Mais le riz est sujet à des maladies qui peuvent compromettre les récoltes, la principale d’entre elles étant la pyriculariose. Des chercheurs de la Duke University, au Royaume-Uni, ont récemment découvert un potentiel moyen de lutter contre ce fléau, annoncent-ils dans la revue Pnas.
La pyriculariose, une maladie qui laisse des traces
La pyriculariose est une maladie fongique causée par le champignon Magnaporthe oryzae. C’est la maladie du riz la plus courante, détectable par la présence de taches blanches et brunes sur les feuilles des plantes. Elle peut aussi impacter d’autres céréales comme le blé et l’orge.
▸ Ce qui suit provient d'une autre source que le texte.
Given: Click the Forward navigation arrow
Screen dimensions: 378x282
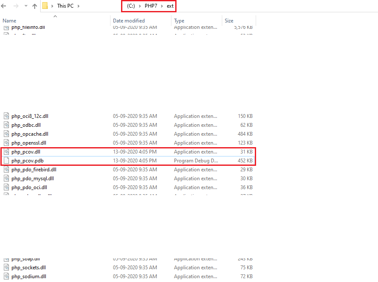Looking at the screenshot, I should pyautogui.click(x=16, y=6).
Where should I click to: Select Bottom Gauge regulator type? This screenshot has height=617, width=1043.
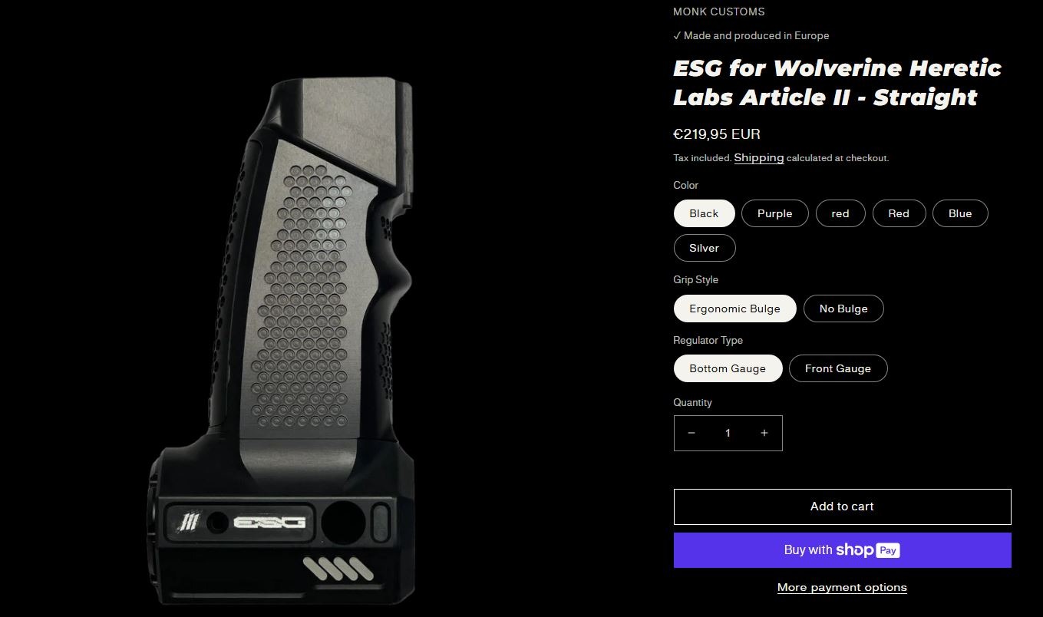pos(728,368)
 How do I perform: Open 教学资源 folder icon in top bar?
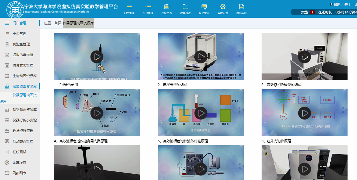[185, 7]
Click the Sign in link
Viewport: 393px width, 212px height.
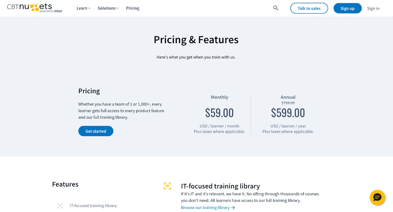373,8
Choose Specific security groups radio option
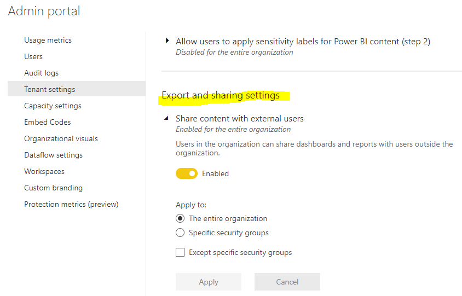The image size is (462, 296). (x=181, y=233)
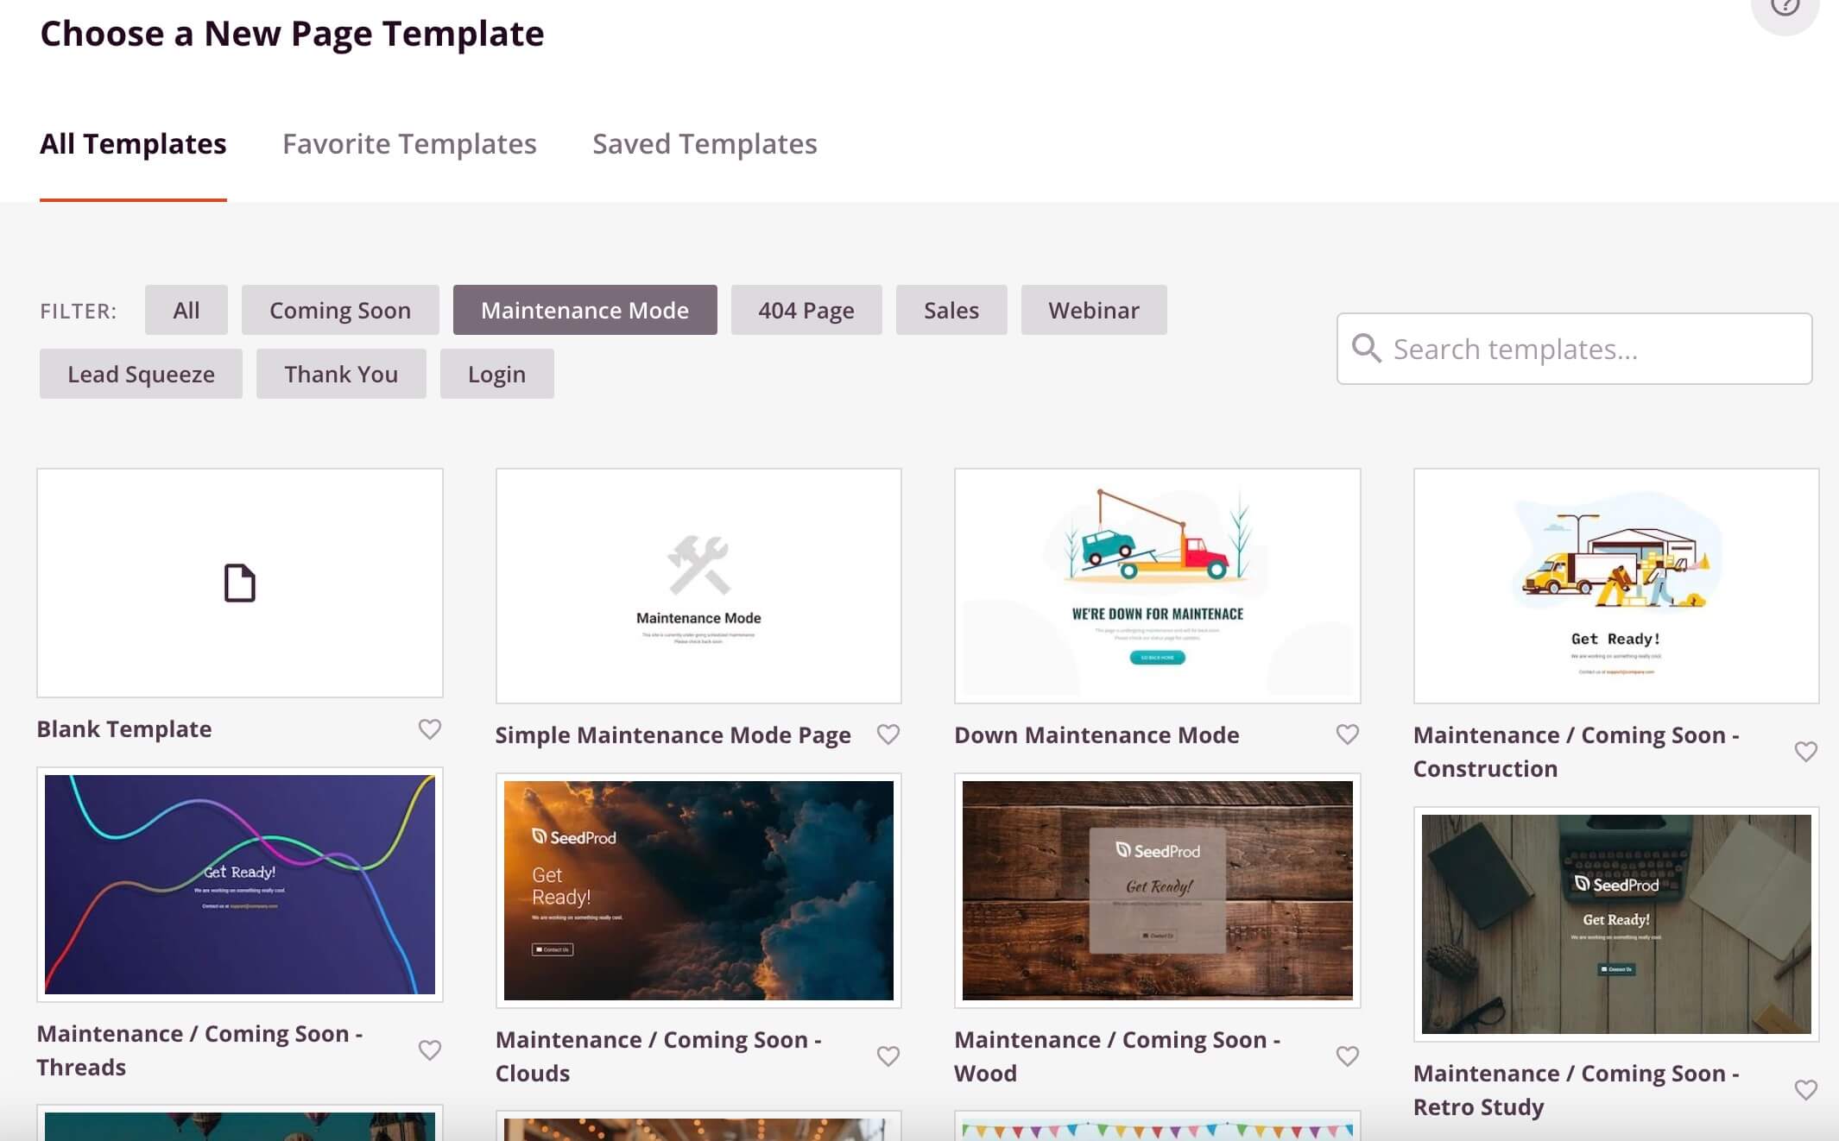Click heart icon beside "Maintenance / Coming Soon - Construction"
The height and width of the screenshot is (1141, 1839).
(1805, 752)
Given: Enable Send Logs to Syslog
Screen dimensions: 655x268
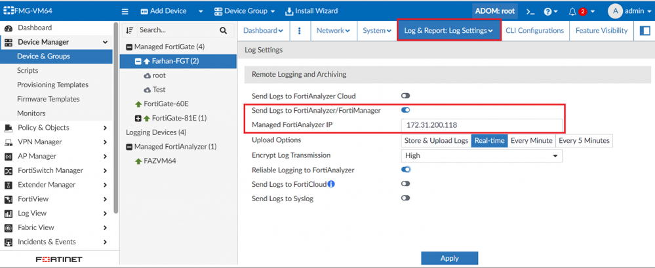Looking at the screenshot, I should click(406, 198).
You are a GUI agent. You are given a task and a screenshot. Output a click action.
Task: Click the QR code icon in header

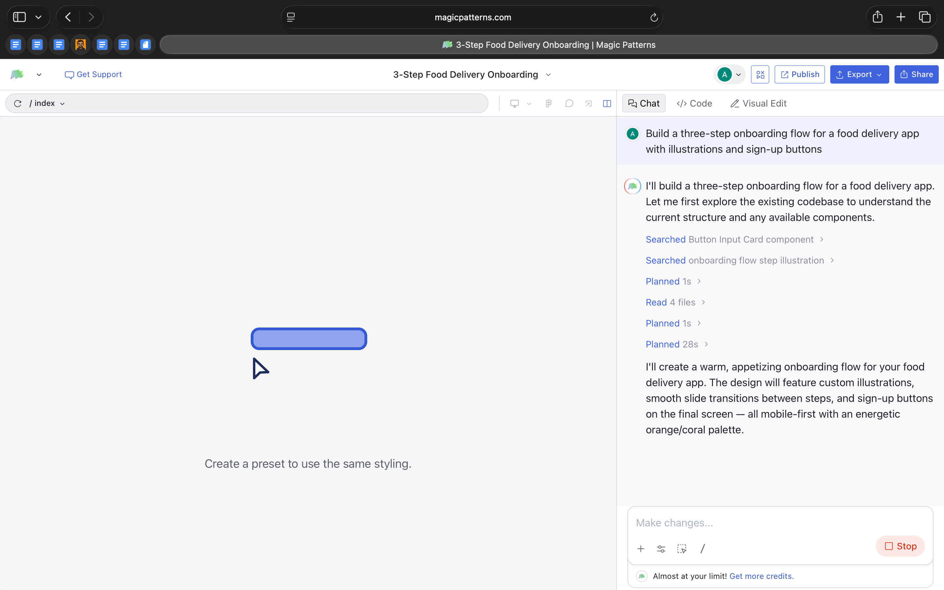pos(760,75)
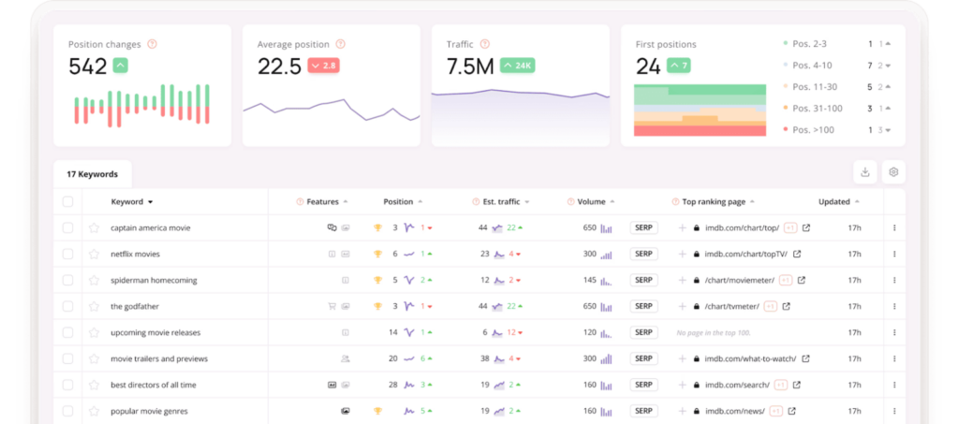Favorite the godfather keyword with star
This screenshot has height=424, width=959.
[x=94, y=306]
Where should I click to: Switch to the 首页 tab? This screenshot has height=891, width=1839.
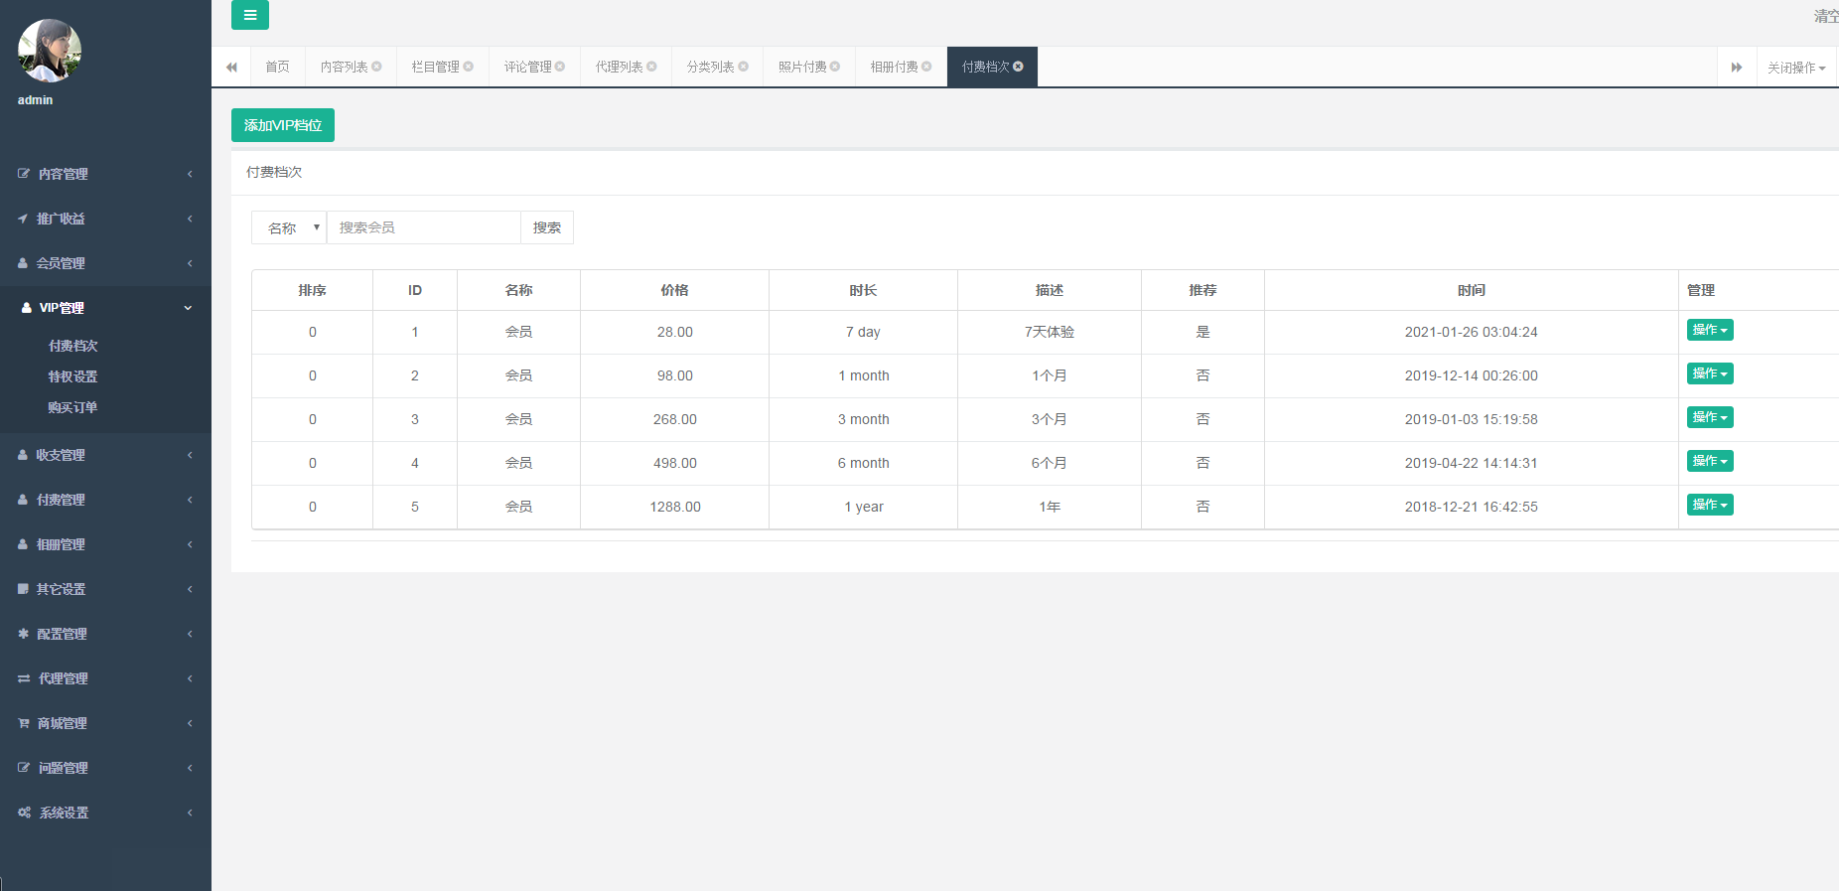click(277, 67)
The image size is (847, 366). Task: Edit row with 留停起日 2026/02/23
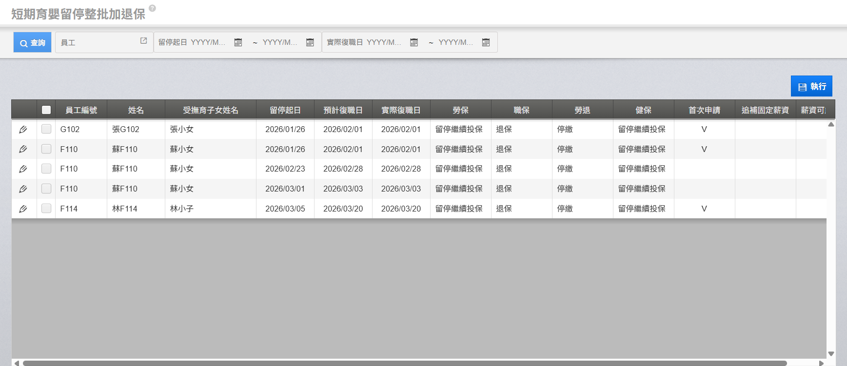pyautogui.click(x=23, y=169)
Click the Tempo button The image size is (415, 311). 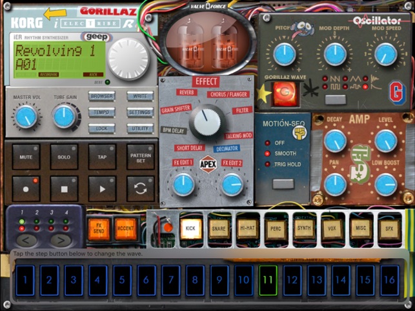point(102,112)
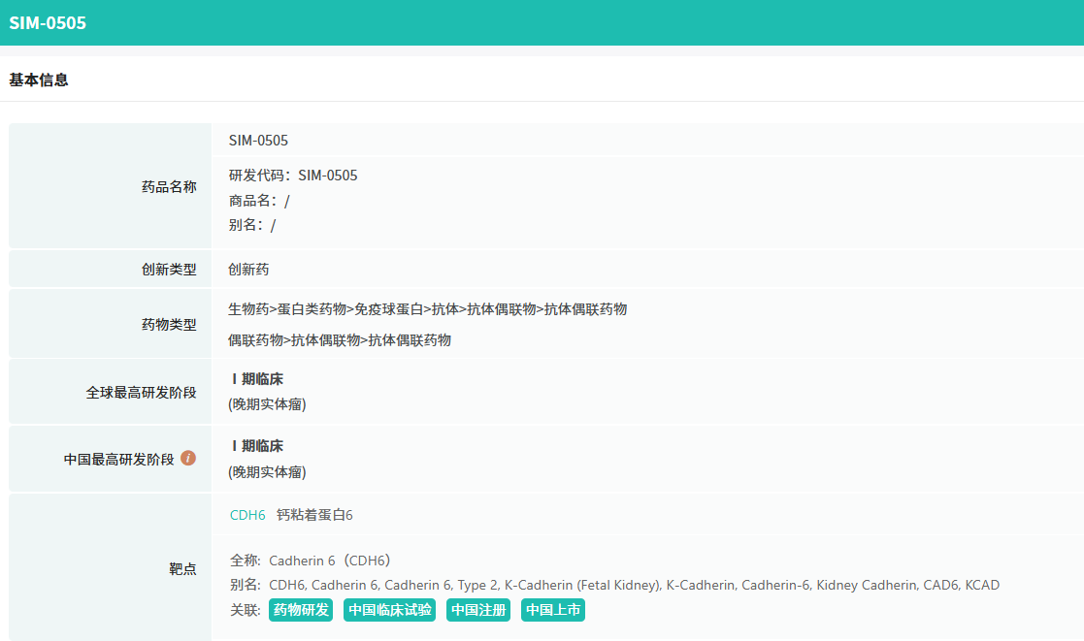Screen dimensions: 1084x641
Task: Select the 药品名称 row label
Action: (x=169, y=186)
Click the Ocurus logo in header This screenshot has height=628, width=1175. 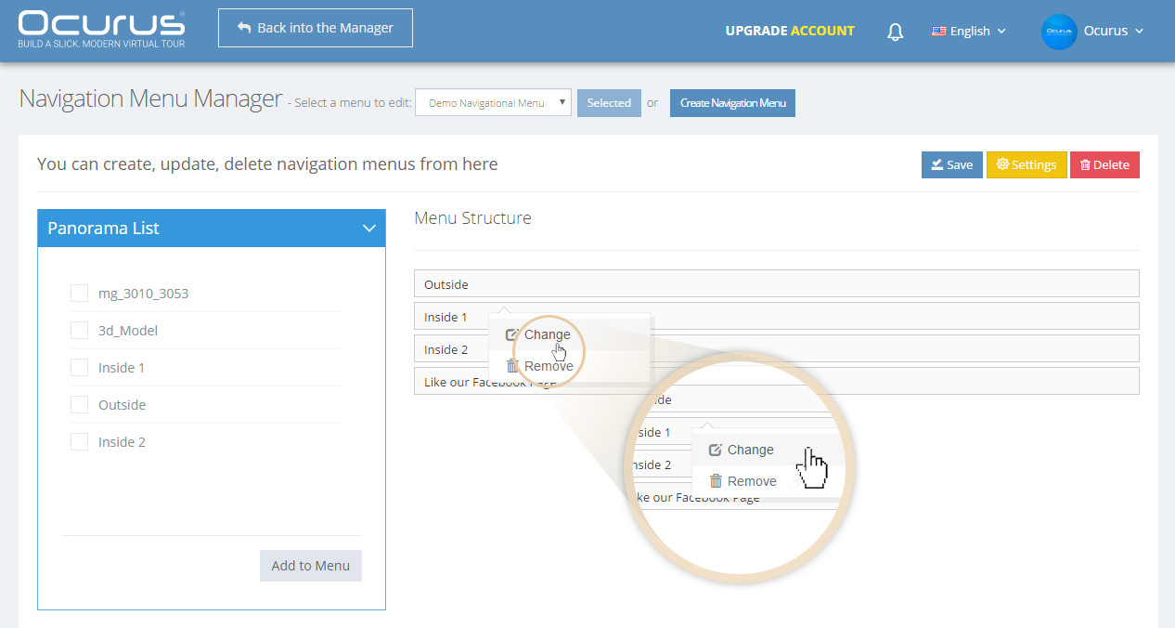pyautogui.click(x=101, y=29)
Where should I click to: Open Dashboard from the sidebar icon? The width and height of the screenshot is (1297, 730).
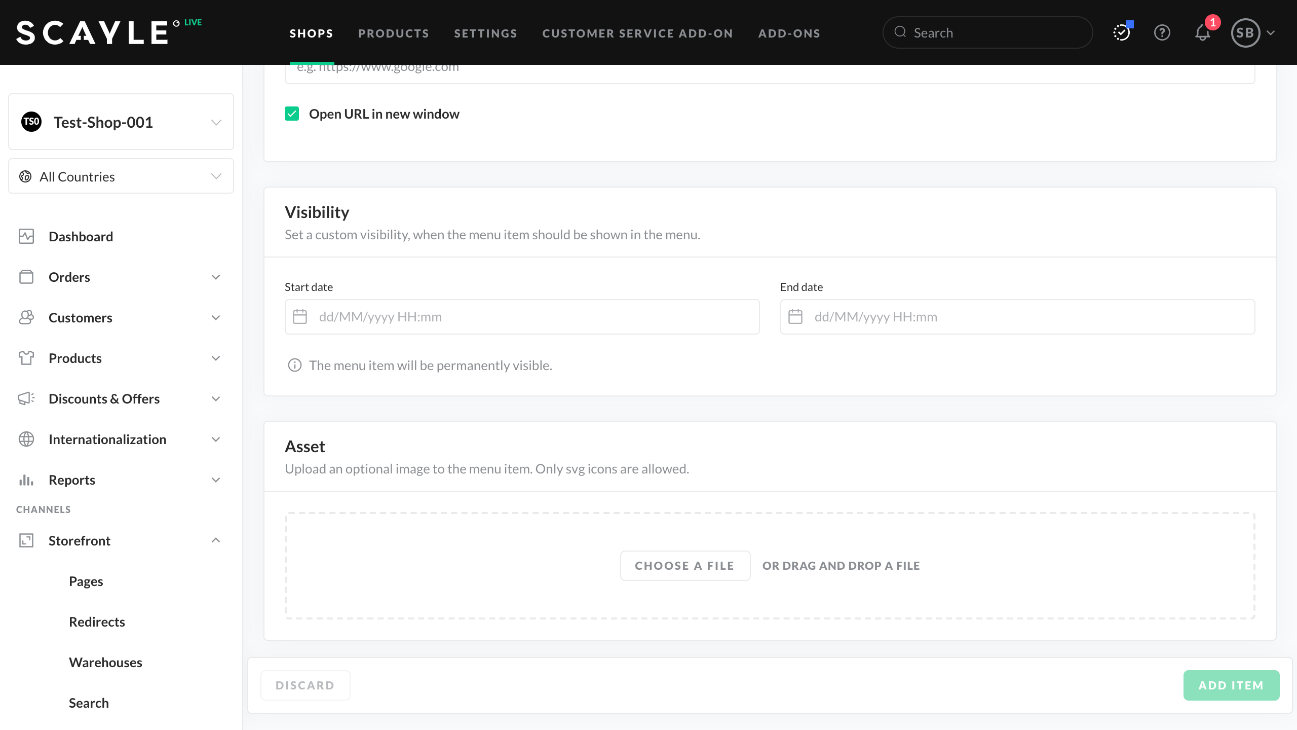click(x=26, y=236)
Cette maladie provoque de grandes pertes: les chutes de rendements peuvent atteindre 50 % et les quantités détruites auraient pu chaque année nourrir 60 millions de personnes, d’après la commission européenne !

Modifier un récepteur pour intercepter les molécules du pathogène
Pour lutter contre ce fléau, les chercheurs britanniques sont parvenus à modifier un récepteur intracellulaire du système immunitaire du riz pour imiter le système de défense naturel de certains récepteurs. Un récepteur intracellulaire détecte les molécules, nommées « effectrices », produites par le pathogène pour contrer le mécanisme de défense de la plante et s’y installer de manière pérenne.
Pour cette expérience, les chercheurs ont modifié un type de récepteur immunitaire de la famille des NLR (pour « nucleotide-binding leucine-rich repeat » en anglais) nommé Pik-1, qui permet d’activer une cascade de réactions défensives (l’ETI) dans la cellule infectée à la suite de la fixation des molécules effectrices.
Ils ont utilisé la région d’une protéine produite par le riz qui a la capacité de se fixer à l’un des effecteurs du pathogène, à savoir Pwl2. Cette région a ensuite pu être rattachée à Pik-1 pour qu’il puisse reconnaître les molécules effectrices Pwl2 du pathogène et déclencher le mécanisme de défense ETI (lire l’encadré ci-dessous).
ETI (« effector-triggered immunity », immunité déclenchée par les effecteurs, en français) est l’un des mécanismes de défense des plantes lors d’infection par des pathogènes. Son déclenchement par la fixation d’une molécule effectrice provoque un changement du programme génétique de la plante pour se défendre et peut mener à la mort de la cellule infectée et ne pas laisser le pathogène se propager aux autres cellules.
Concevoir des récepteurs immunitaires, une voie futuriste
La pyriculariose du riz peut être aggravée par une mauvaise gestion des rizicultures comme l’utilisation de certaines variétés de riz ou le surtraitement des rizières aux fongicides, selon la commission européenne. Cette nouvelle découverte offre la voie à une méthode plus respectueuse de l’environnement pour y faire face.
Les chercheurs espèrent « éclairer les efforts de bio-ingénierie » afin d’utiliser les « NLR comme appâts pour les effecteurs ». Ce récepteur Pik-1 modifie la capacité de reconnaître non seulement Pwl2 mais plusieurs autres effecteurs de la famille PWL. Reste à confirmer par de nouvelles études l’étendue de la protection que peut conférer cette bio-ingénierie des récepteurs aux souches céréalières touchées par la maladie.